秋白在东厢伺候她换衣裳,瞥着腰肢处拿不准的问,“姑娘,您这玉链子还戴着?”
天儿越来越暖,穿的纤薄贴身,这东西戴不住了…
不提这茬还差点忘了,俞寄蓉低头嫌恶动手往下解,劳什子的破东西,解开了粗暴的往旁边一扔,玉质的东西发出清脆的响声,秋白怕坏了,及时护住,“姑娘啊,这都是银子,您轻点…”
“贴身戴过的东西也不能典当,把它砸了吧。”
那个男人的东西,她再也不想看见。
“瞧姑娘挺喜欢的,成日戴着也不摘,这怎么就说要砸了呢?”秋白疑惑,仔细检查一遍,幸好没有缺口。
俞寄蓉来了这股暴躁的劲儿,“谁说我喜欢?”
秋白赶紧闭嘴,那边宛白也过来,她们俩站在不远的地方跪下。
“你们跪什么?”她伸手按了下额头,莫名其妙的这股气像被戳破了漏出去一般,“好了,好了,放起来吧,别再让我看见。”
简单喝一口粥,眯眼望着艳阳天胡乱想着事,出城门需要路引,可能还要麻烦表哥,还有,不知道他醒了没有…
承德是凌晨发现异常的,前几日主子爷刚从正阳门下出来就遇袭,刀刀致命,他和承武全力抵挡才勉强应付,待清理干净宫中锦衣卫才闻声赶来,这设局之人明摆着就是想要主子的命。
圣上当然清楚太子这些背地里的勾当,睁一只眼闭一只眼,全凭主子自己掌握分寸,巧的是抓住的人昨个儿夜里招了,竟然不是太子,而是太子的表弟,郑轩。

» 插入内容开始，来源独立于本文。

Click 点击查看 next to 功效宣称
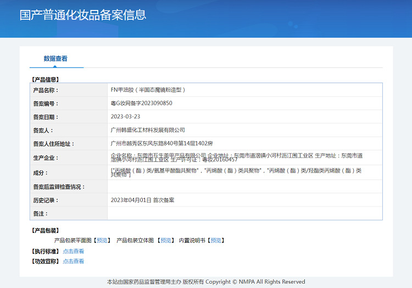Screen dimensions: 412x288 pos(74,261)
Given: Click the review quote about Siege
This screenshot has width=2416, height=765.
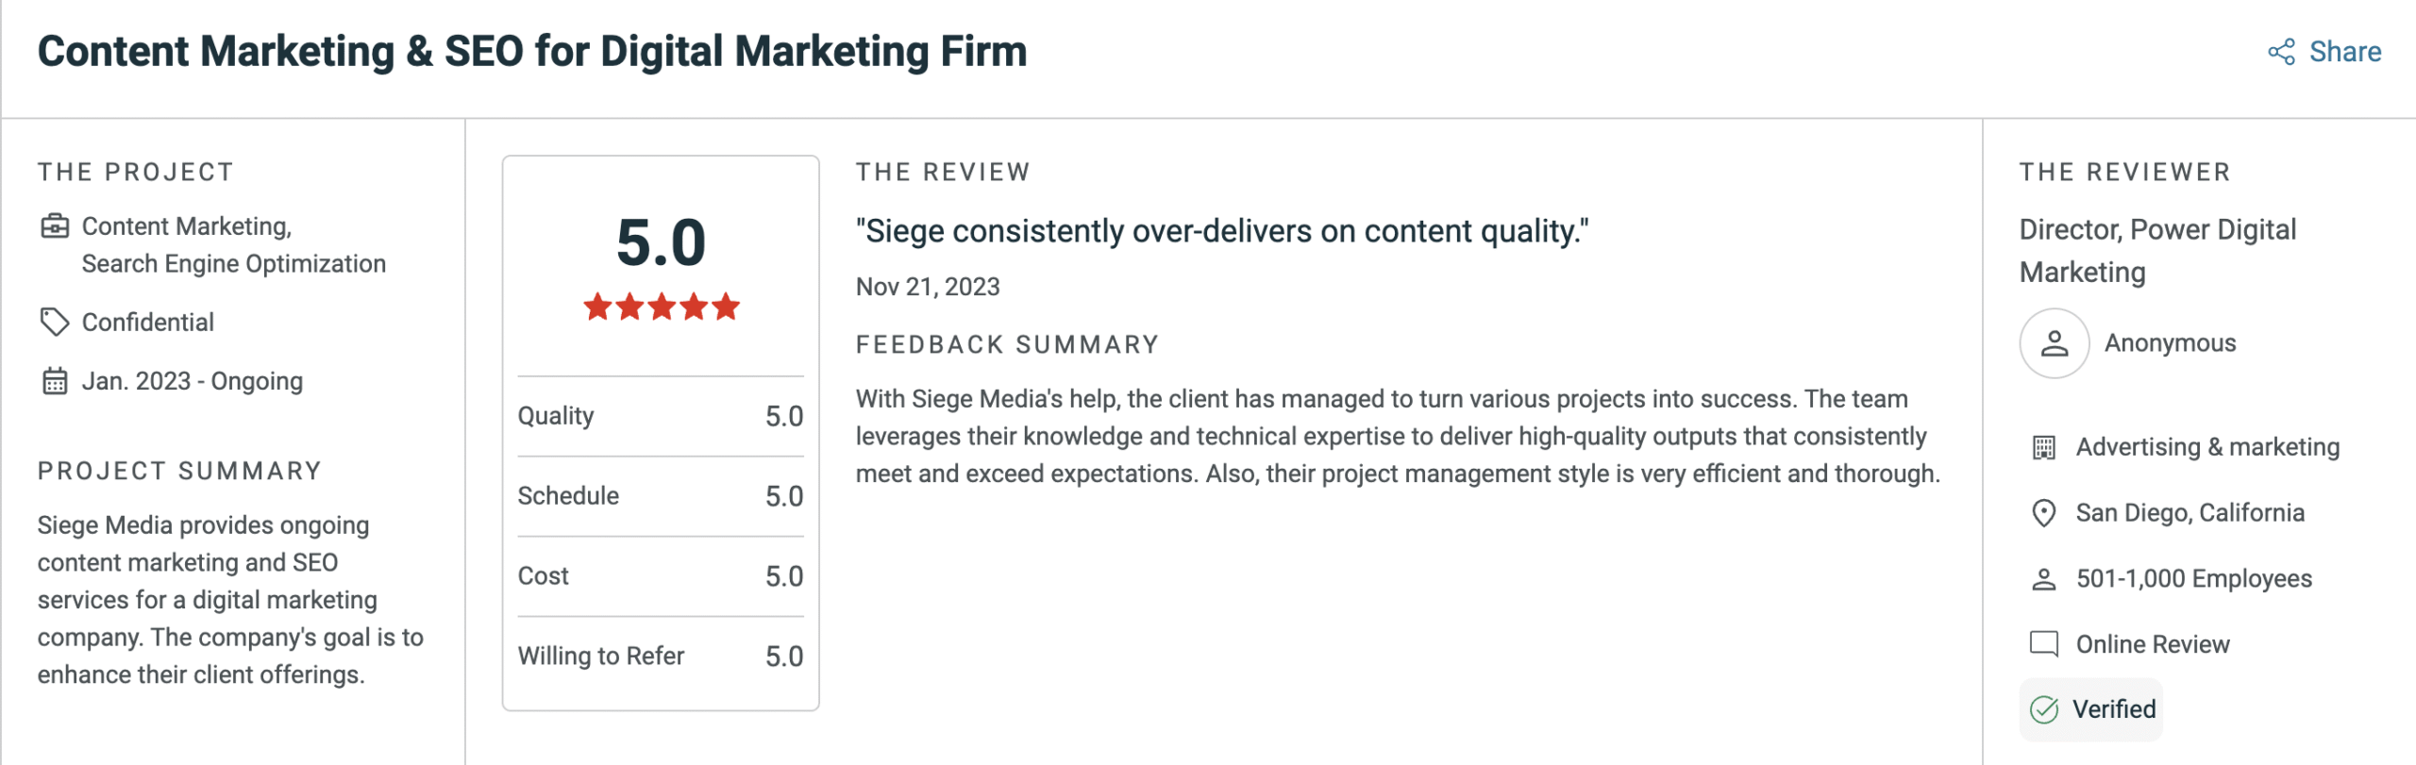Looking at the screenshot, I should 1221,231.
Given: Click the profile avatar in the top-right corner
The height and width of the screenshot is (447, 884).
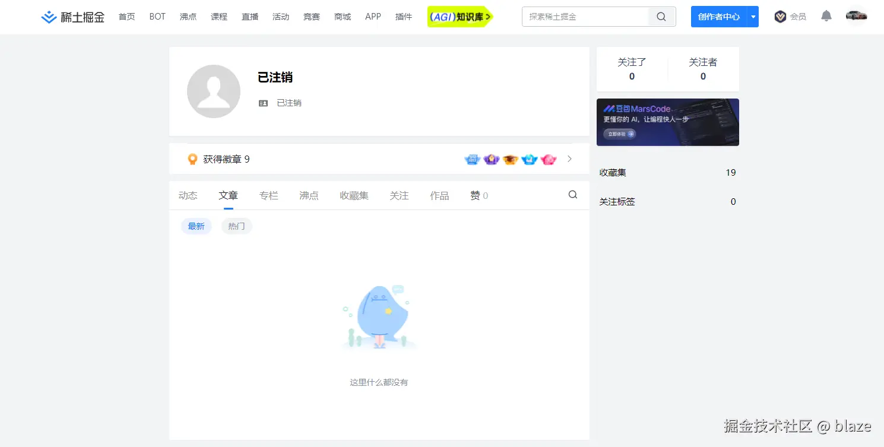Looking at the screenshot, I should coord(856,15).
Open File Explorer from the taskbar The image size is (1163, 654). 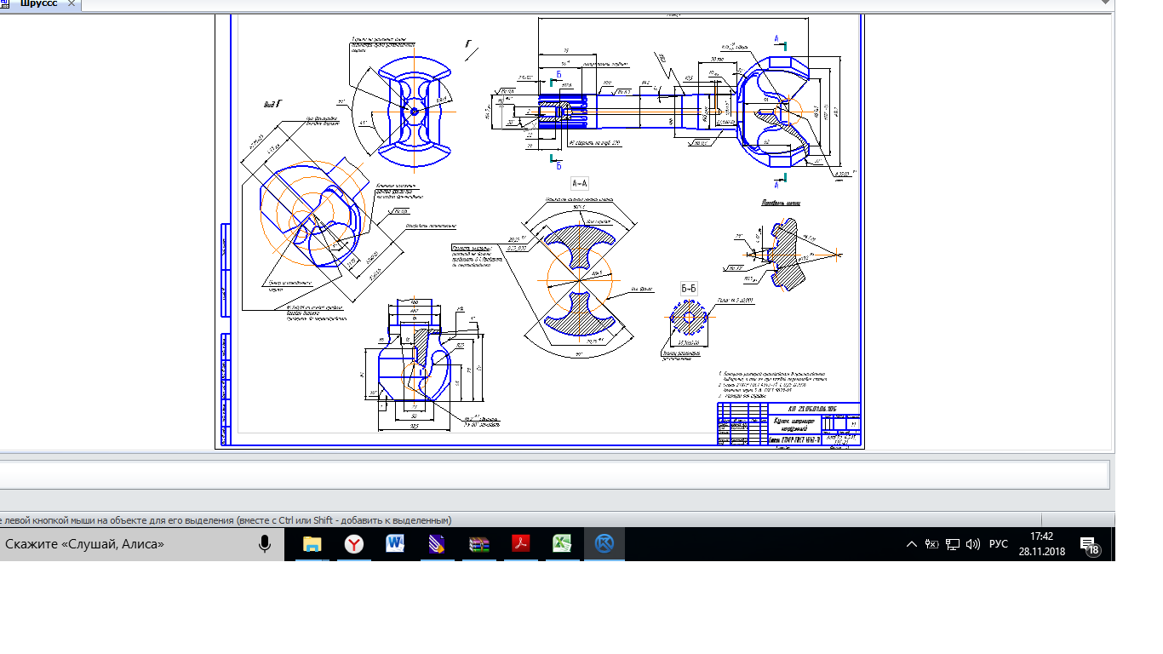[312, 544]
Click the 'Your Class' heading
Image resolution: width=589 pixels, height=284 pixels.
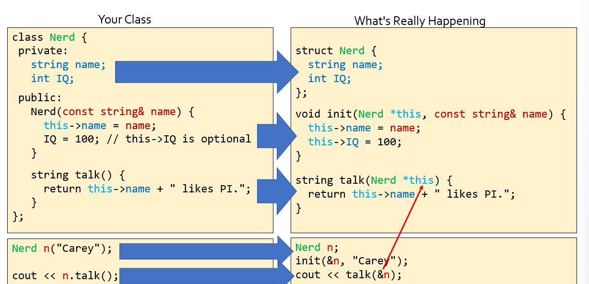click(x=124, y=20)
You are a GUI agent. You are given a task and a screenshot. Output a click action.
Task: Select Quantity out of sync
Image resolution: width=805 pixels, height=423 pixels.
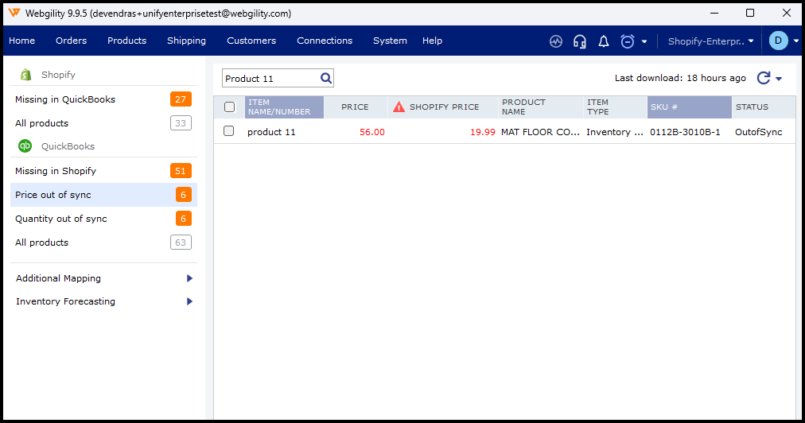point(61,219)
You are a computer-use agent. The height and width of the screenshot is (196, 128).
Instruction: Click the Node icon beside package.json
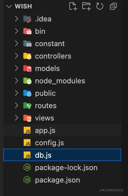[x=27, y=180]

支着拐棍就望见承武那厮悠闲的坐在一楼擦拭刀刃,“干甚呢?不上去伺候?”
承武倒是鲜少抬起头回应他,起身将他扶在椅子上,“表姑娘说主子睡了,让我不要打扰。”
诶?
主子爷从来夜里都睡不好的?
“表姑娘陪着一起?”如果有表姑娘陪伴,那就另当别论了…
承武摇摇头,把擦净的刀剑入鞘。
“你说表姑娘不在?但主子还未醒?”承德撑着站起来。
承武点点头,还想再去擦拭下一把。
承德绕到楼梯处往上贴着听了听,很安静,难道主子真没醒?
有些奇怪啊?
两人又等了一刻钟,承德耐不住性子,“你扶我上去。”
主子惧黑的毛病他知道,夜里根本就睡不着,怎么会这么安静?
承武扫他受伤的腿一眼,“你腿好了?”
语气颇有些鄙视的味道,你个折腿的,还上赶着去伺候啊?
承德懒得跟他打嘴仗,“快点,要是出事了,你就也等着被打折两条腿。”
承武皱眉,托起他大半的身体往楼上去。
二楼的烛火都燃灭了,漆黑一片,承德甫一上来就吓的差点栽歪下去,结巴的指着蜡烛,“灭,灭了,我,我不是告诉过你,不能灭烛火吗?”
这个棒槌,主子爷怕黑啊…
“主子,主子…”喊了两声无人应答,承德的心霎时就凉了,完了,完了…
承武点了蜡烛,借火往玉屏后去,承德跪在脚踏上,轻轻去推一动未动的男子,他平躺着,姿势规矩,眼睛闭着,只是眉头未松,皱的死紧,嘴唇都呈青紫色。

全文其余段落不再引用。